### Reading passage:
Contractual vaccination requirement is reasonable and dismissal fair
In the recent case of Allette v Scarsdale Grange Nursing Home, the ET had to consider whether an employee’s dismissal for her refusal to get the Covid vaccine was fair.
Scarsdale Grange Nursing Home implemented a contractual vaccination policy with the primary aim of protecting the health of its staff, vulnerable residents and visitors, and a secondary aim of not breaching its insurance policy. The home’s insurers had told them that they would not provide public liability insurance for COVID-related risks after March 2021 and that they faced the risk of liability if unvaccinated staff were found to have passed the disease on to a resident or visitor. As such, they considered it a reasonable management instruction for all employees to be fully vaccinated and treated a failure to follow this instruction as an act of gross misconduct.

### The data:
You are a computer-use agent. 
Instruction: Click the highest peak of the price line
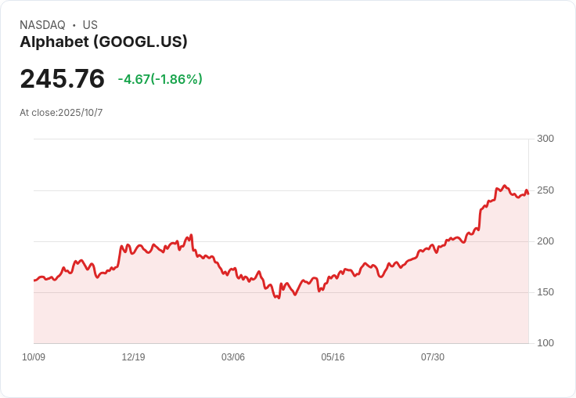click(504, 186)
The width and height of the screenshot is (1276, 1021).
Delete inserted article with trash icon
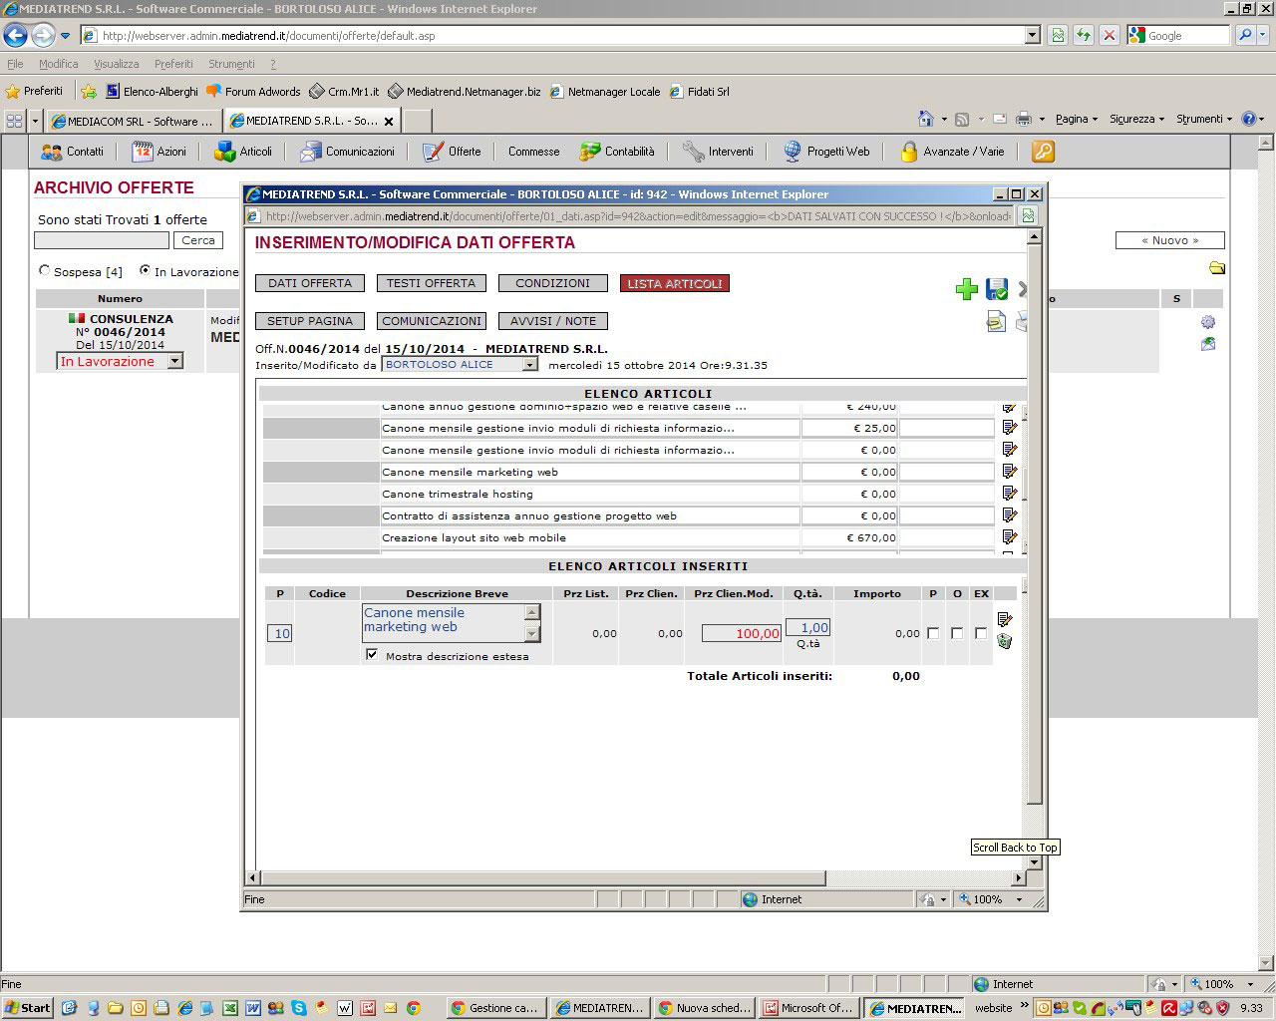1005,642

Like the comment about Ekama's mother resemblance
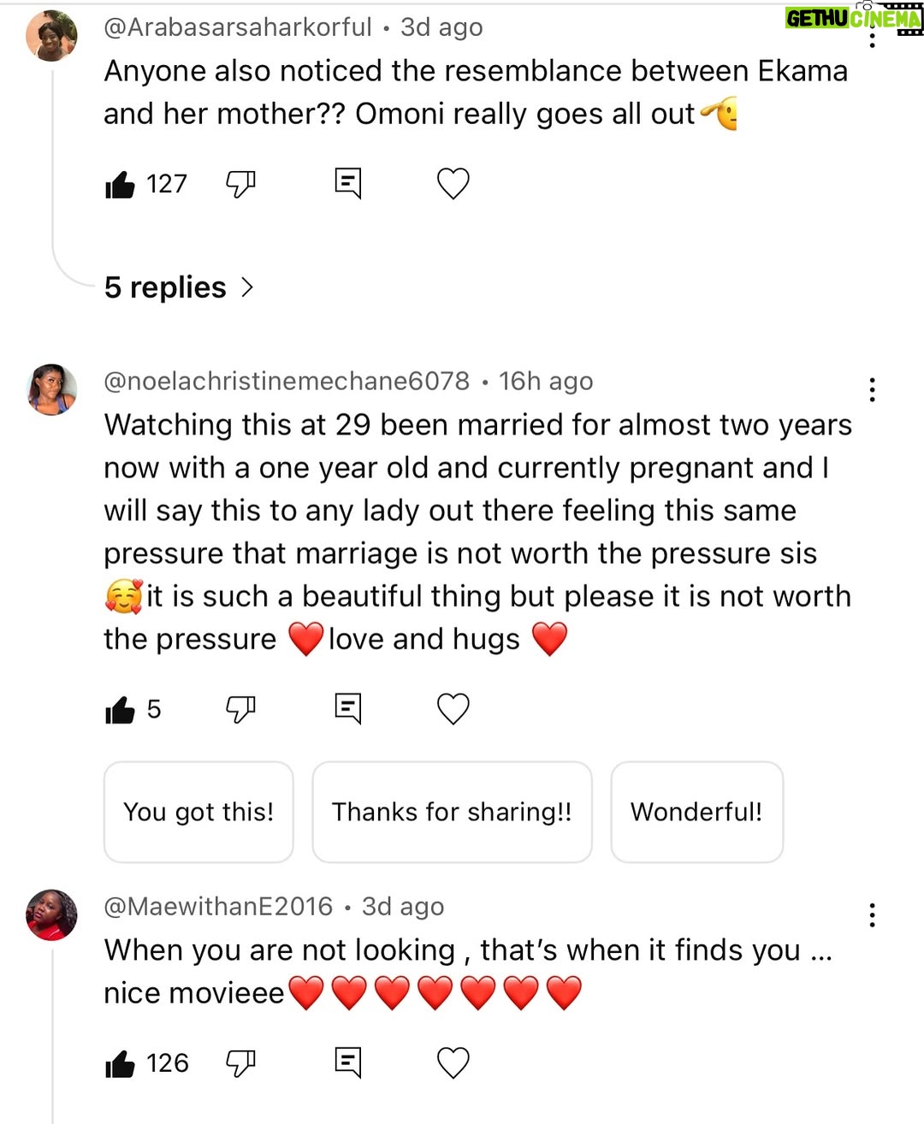click(120, 184)
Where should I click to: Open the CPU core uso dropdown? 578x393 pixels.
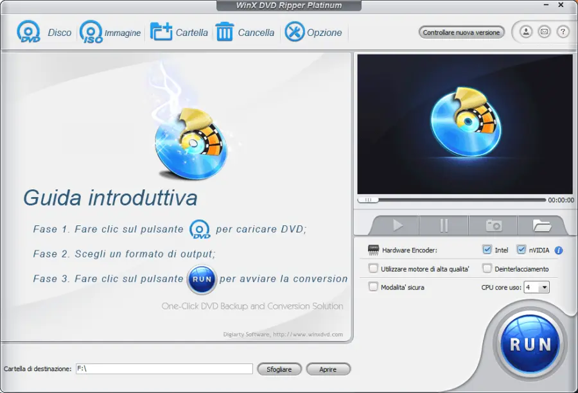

### Required tasks:
(a) According to the vaccination dismissal article, how did the nursing home treat an employee's failure to follow the vaccination instruction?
(b) List every group whose health the nursing home's vaccination policy was primarily meant to protect, as named in the vaccination dismissal article.
(c) Extract the passage of the vaccination dismissal article from "Scarsdale Grange Nursing Home implemented" up to and including "of gross misconduct.".
The material comes from a source separate from the vaccination dismissal article.

### Task solutions:
(a) It treated the failure as an act of gross misconduct.

(b) Staff, vulnerable residents, and visitors.

(c)
Scarsdale Grange Nursing Home implemented a contractual vaccination policy with the primary aim of protecting the health of its staff, vulnerable residents and visitors, and a secondary aim of not breaching its insurance policy. The home’s insurers had told them that they would not provide public liability insurance for COVID-related risks after March 2021 and that they faced the risk of liability if unvaccinated staff were found to have passed the disease on to a resident or visitor. As such, they considered it a reasonable management instruction for all employees to be fully vaccinated and treated a failure to follow this instruction as an act of gross misconduct.